María Paz Gaviria, director of the International Art Fair of Bogotá (ArtBo), explains why the city’s art scene has entered the global spotlight.
“Bogotá’s art scene has been exciting for a long time, but it’s gotten more international visibility—and grown exponentially in recent years—thanks to Colombia’s changing situation in terms of economics, politics, and general progress.
ArtBo was founded in 2005 by the Bogotá chamber of commerce. In many ways, it’s helped consolidate what’s happening here. The fair has stayed boutique in size, with about 70 galleries from around the world, and we’re trying to not grow much beyond that because we like the intimate scale.
I became director of ArtBo in 2012 with two major goals in mind. One was to make the fair a citywide cultural event with an impact beyond the art world, which in turn helps the art scene grow. Another focus I’ve had is the internationalization of exhibitors and visitors, while keeping in perspective that what makes this fair special is its local flavor. For instance, we have Artecámara, our salon for Colombian artists under 40 who have no commercial representation. This type of exhibit is atypical for an international art show.
While ArtBo in October is the most exciting time of year in Bogotá for cultural and artistic activity, there’s something interesting happening every month. Much of the action takes place in private, independent galleries rather than museums. There are about 40 noteworthy spaces, with new ones popping up all the time, and in most cases, the gallery director is also the owner. Many are clustered in the center and in north of the city in such up-and-coming neighborhoods as San Felipe and Terzaquillo.

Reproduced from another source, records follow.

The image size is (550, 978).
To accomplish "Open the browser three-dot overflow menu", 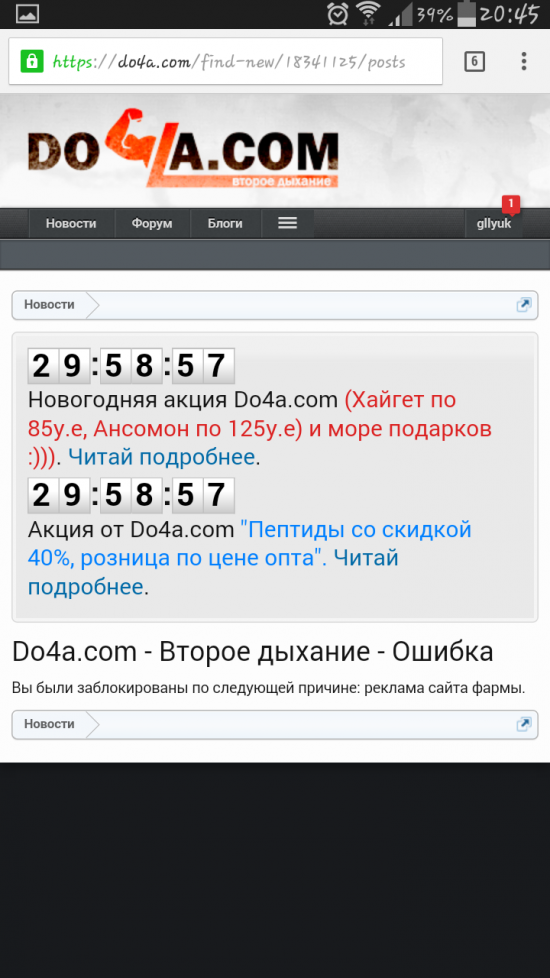I will [524, 61].
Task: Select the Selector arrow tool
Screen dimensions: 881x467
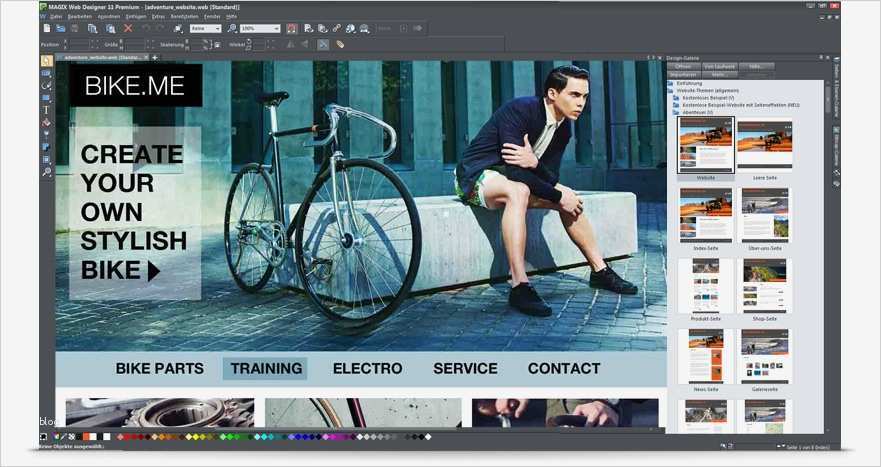Action: pyautogui.click(x=47, y=61)
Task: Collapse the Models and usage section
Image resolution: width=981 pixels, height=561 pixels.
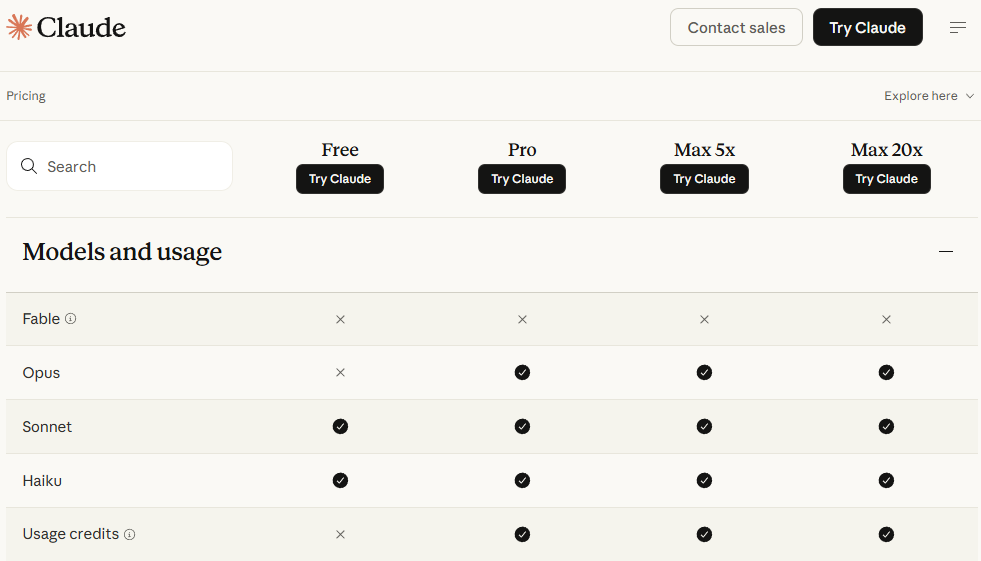Action: pyautogui.click(x=946, y=251)
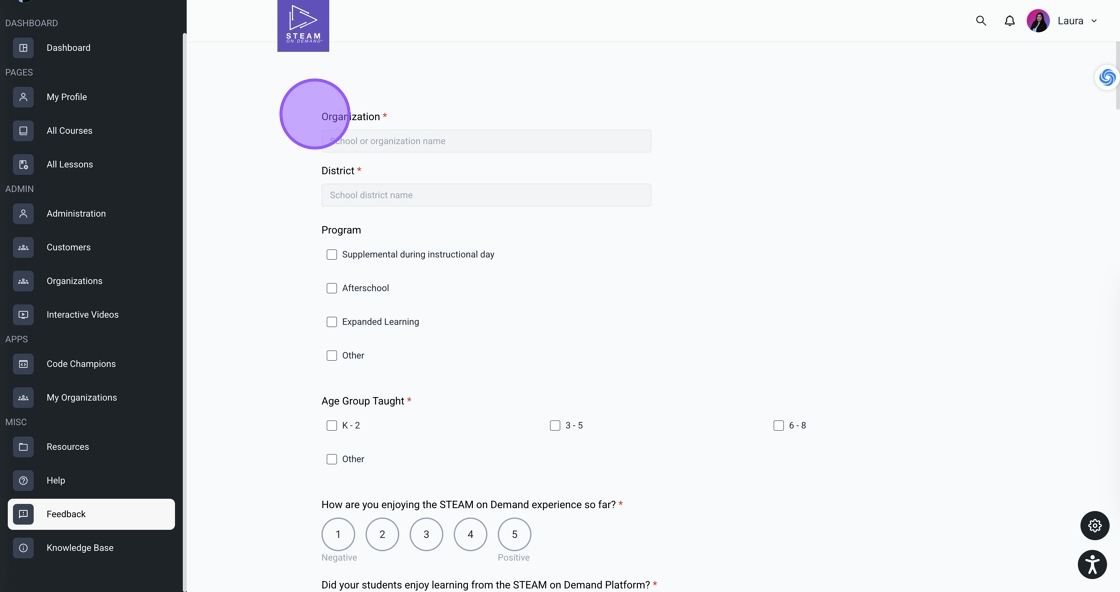Open the All Courses page
The width and height of the screenshot is (1120, 592).
[x=69, y=131]
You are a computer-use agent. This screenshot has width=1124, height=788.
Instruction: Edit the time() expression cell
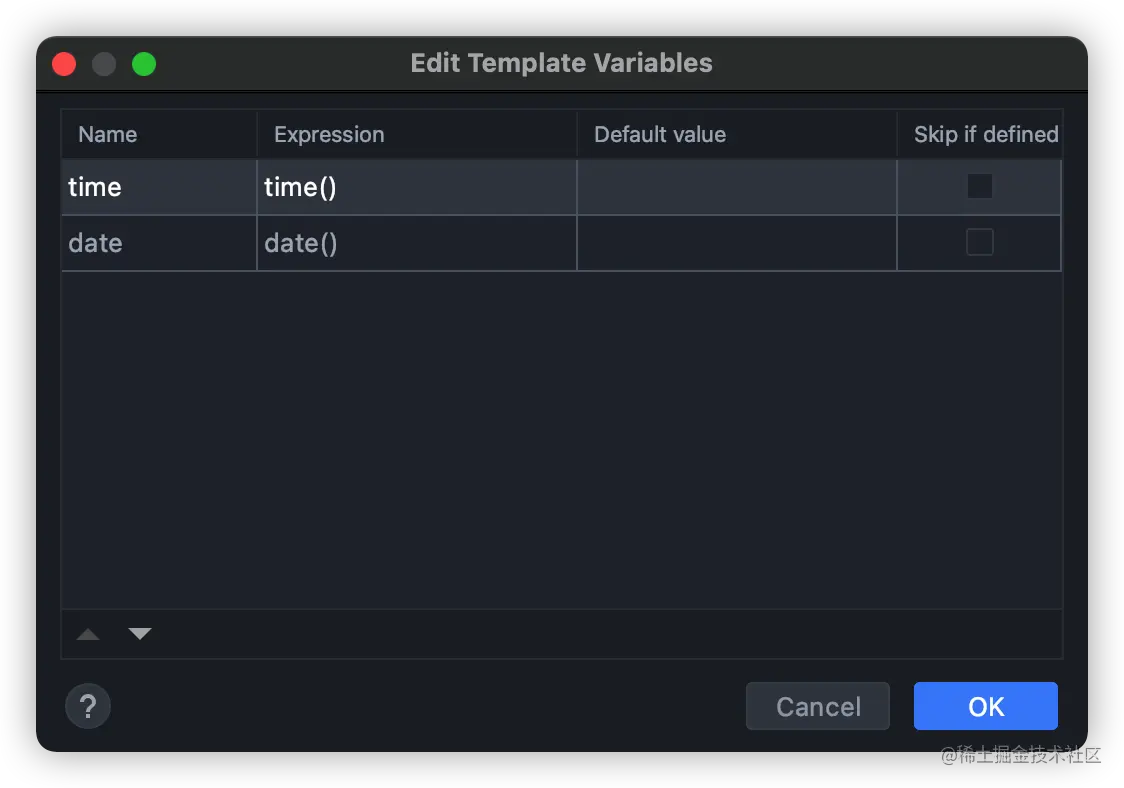pyautogui.click(x=416, y=187)
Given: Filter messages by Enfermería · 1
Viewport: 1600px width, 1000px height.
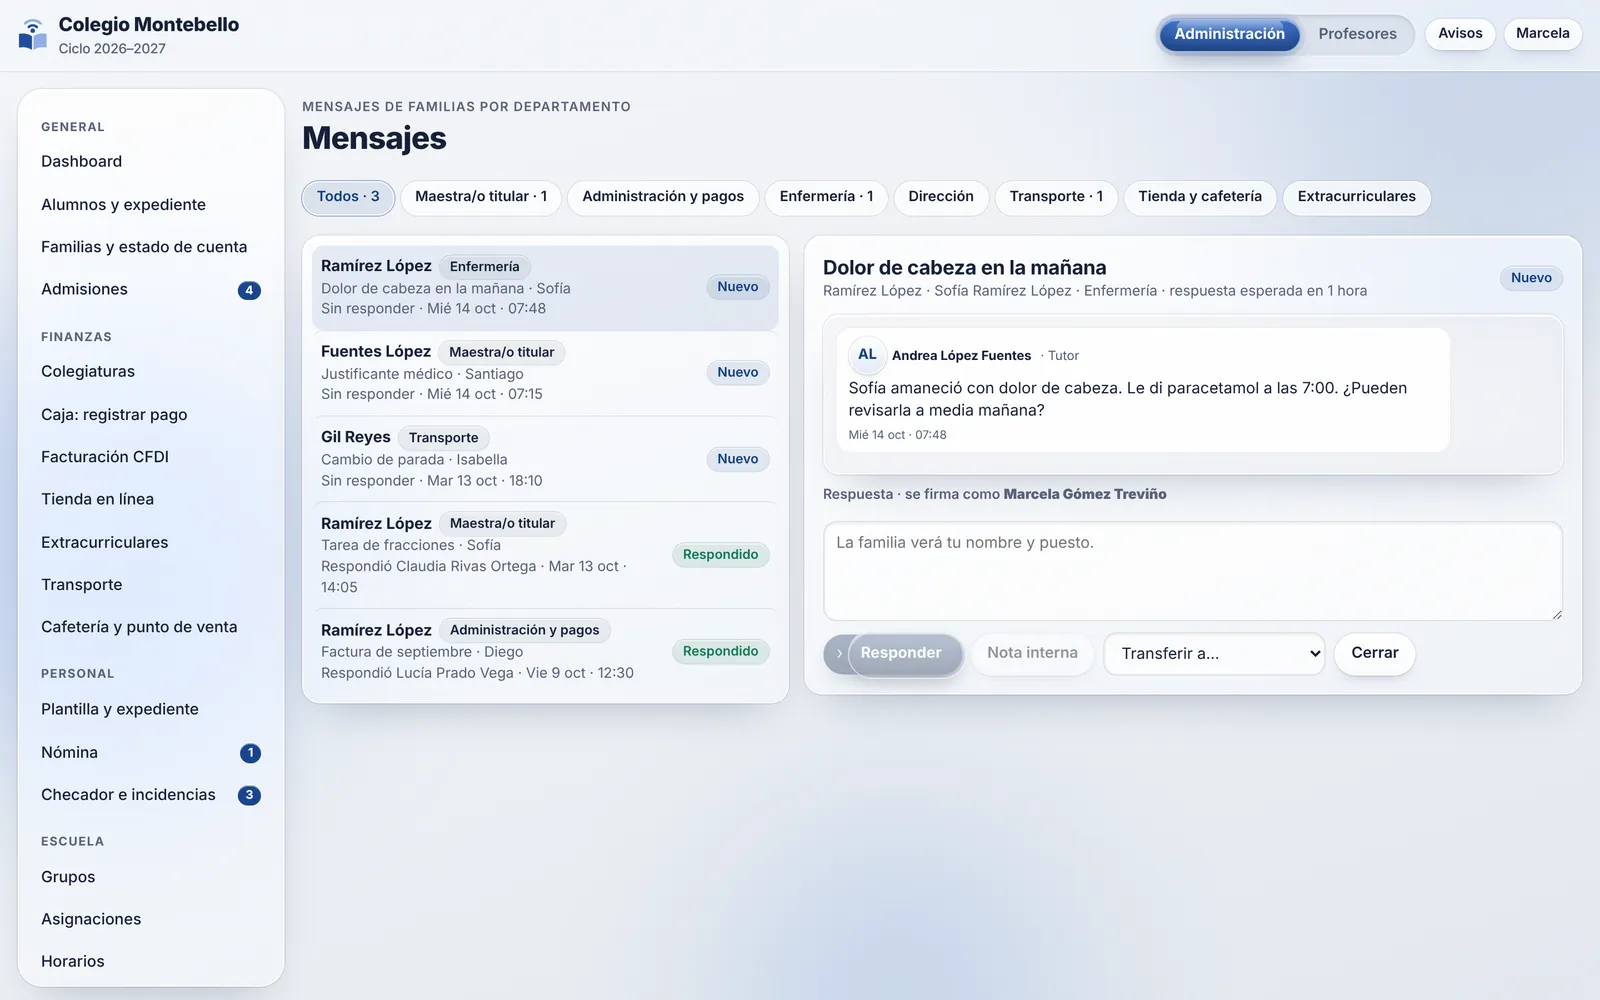Looking at the screenshot, I should tap(826, 197).
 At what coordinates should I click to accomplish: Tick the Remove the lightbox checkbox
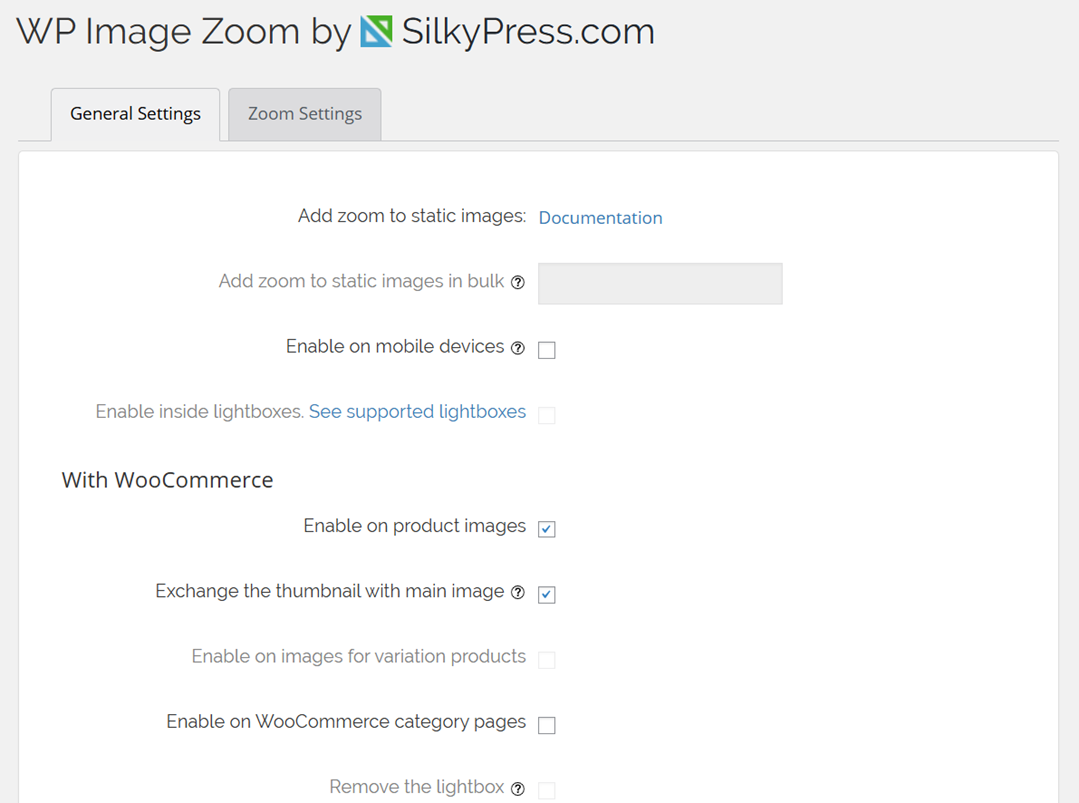click(x=547, y=790)
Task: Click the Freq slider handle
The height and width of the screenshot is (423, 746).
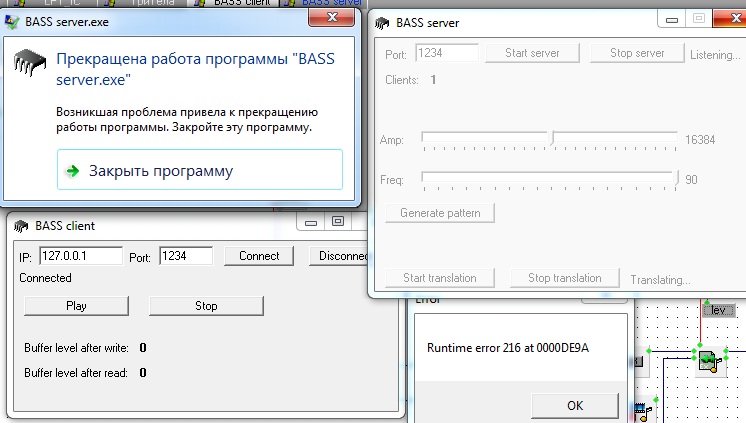Action: (x=677, y=178)
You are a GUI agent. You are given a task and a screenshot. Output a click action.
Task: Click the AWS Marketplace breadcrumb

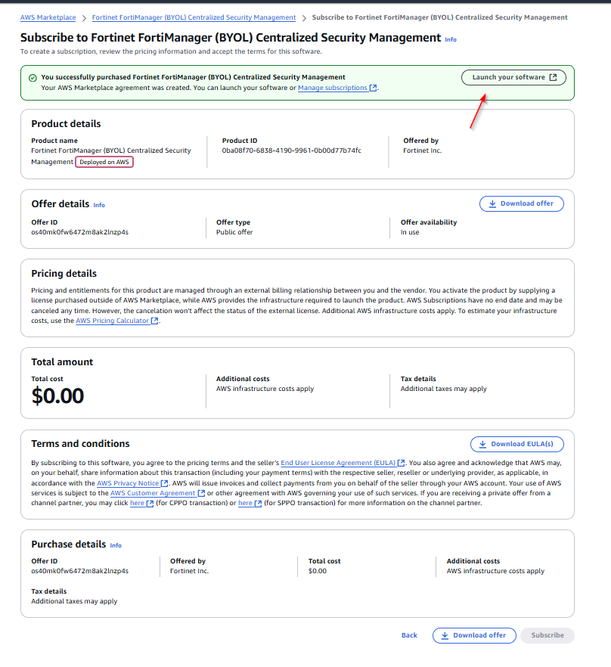tap(50, 18)
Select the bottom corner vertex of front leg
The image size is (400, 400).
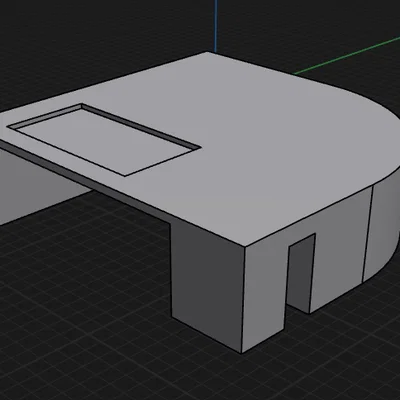(242, 353)
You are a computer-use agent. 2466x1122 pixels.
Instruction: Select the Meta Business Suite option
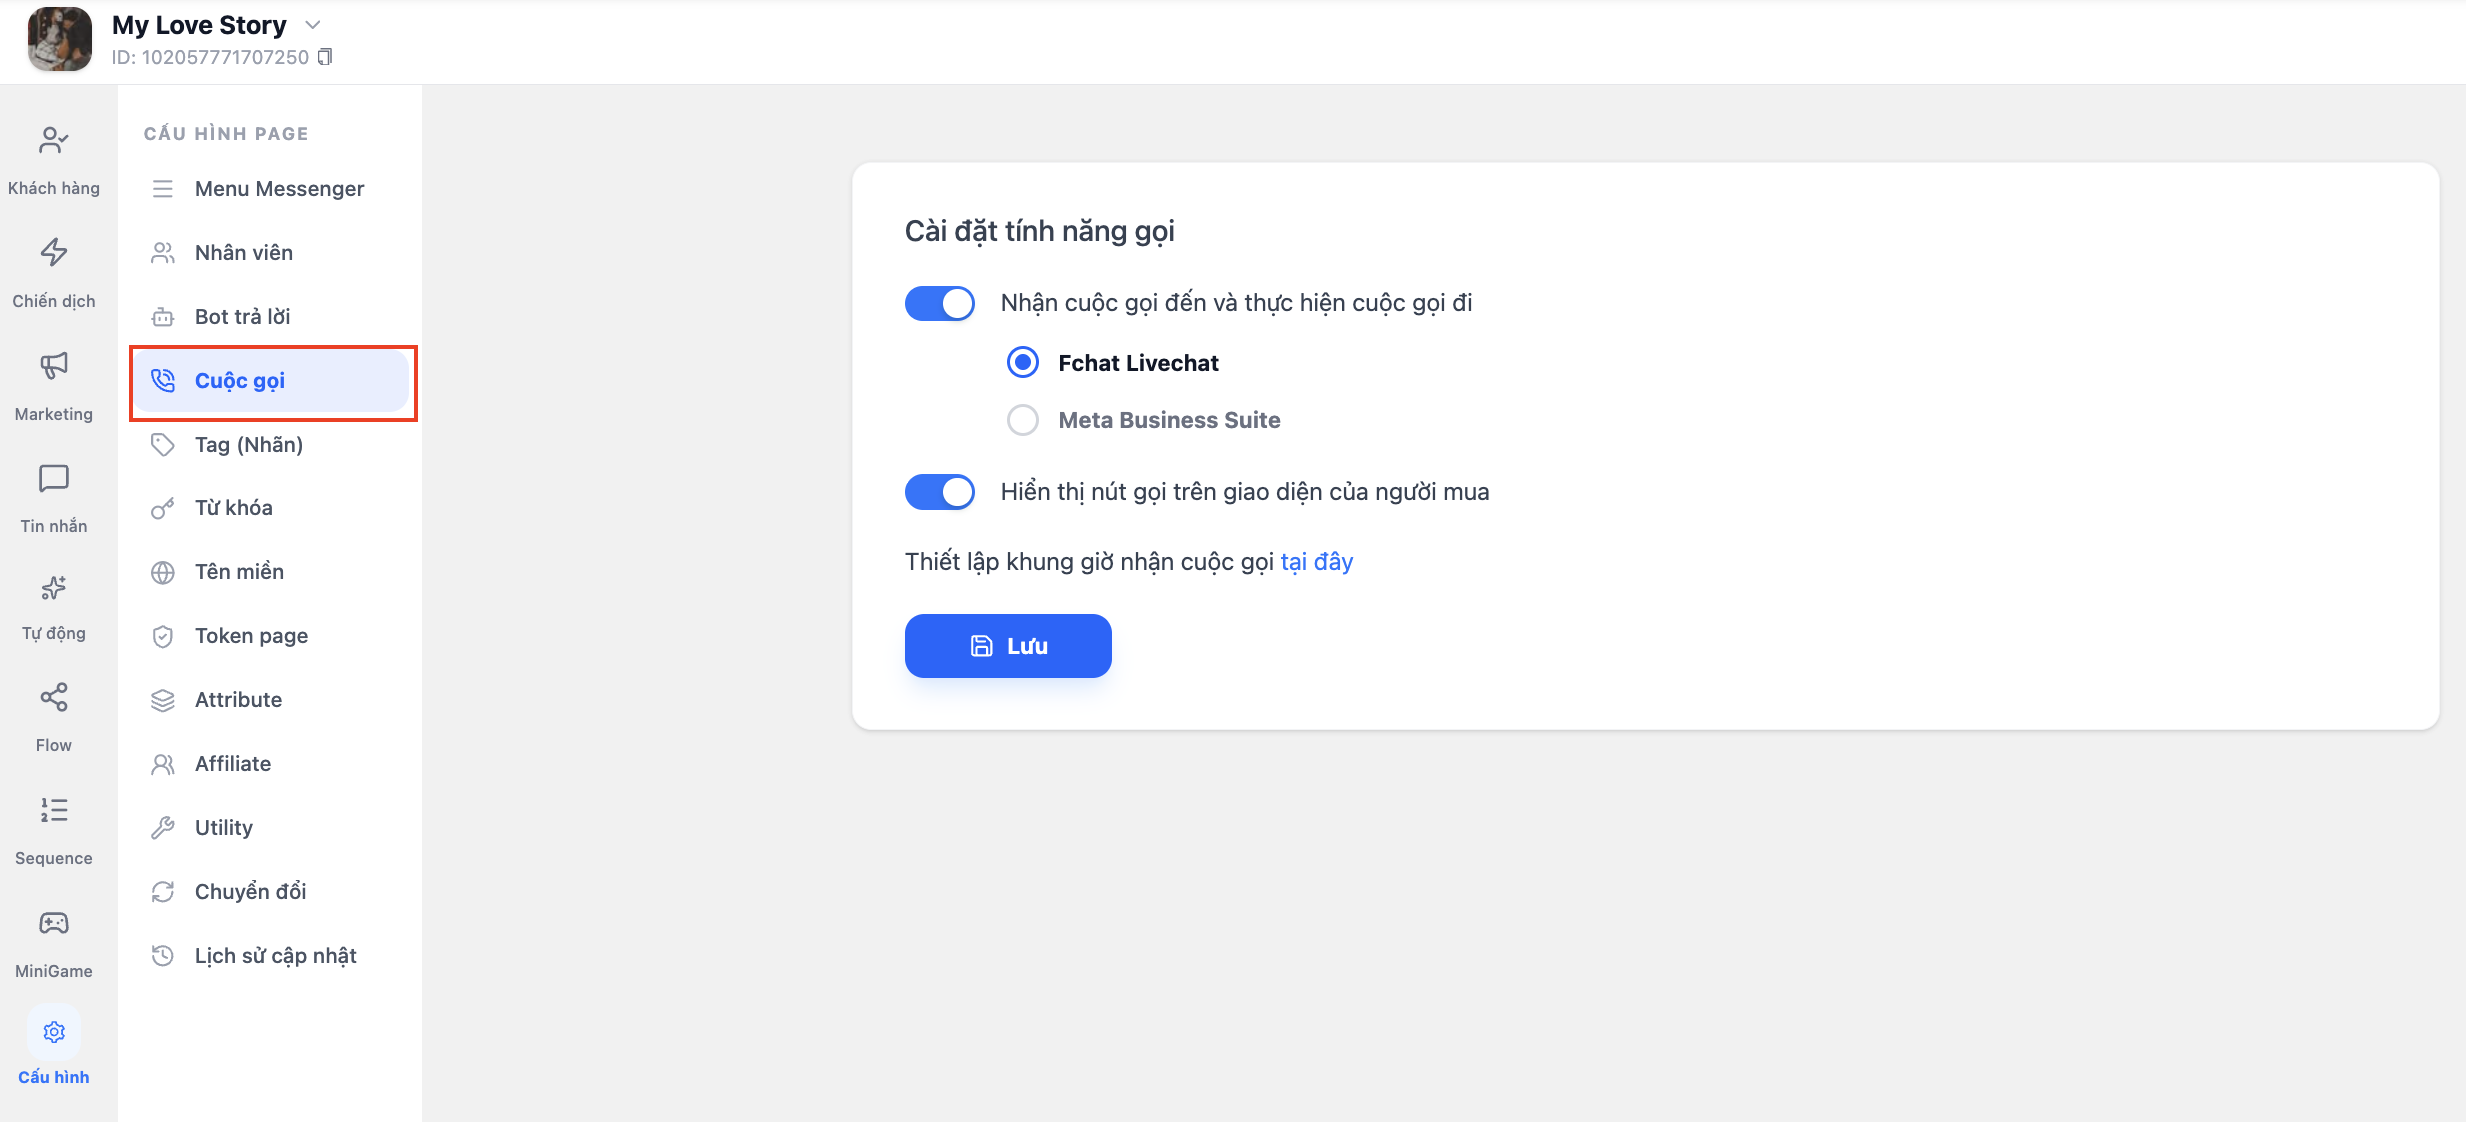point(1023,420)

One thing to be said about Colombian art today is that it’s constantly evolving. The painter and sculptor Fernando Botero is a very famous and respected figure, but his work is very much disengaged from what has happened in the art scene over the last couple of decades. In the ‘90s, and as recently as a decade ago, Colombian art was very much informed by a violent past and present, by armed conflict and social inequity. Doris Salcedo, Oscar Muñoz, and Miguel Ángel Rojas are part of that tradition. As that shifted, we began to see that content less and less. Personal themes are more common among the younger generation of artists such as Mateo López, Nicolás Paris, and Kevin Simón Mancera. They are very much a new generation with a more international voice.”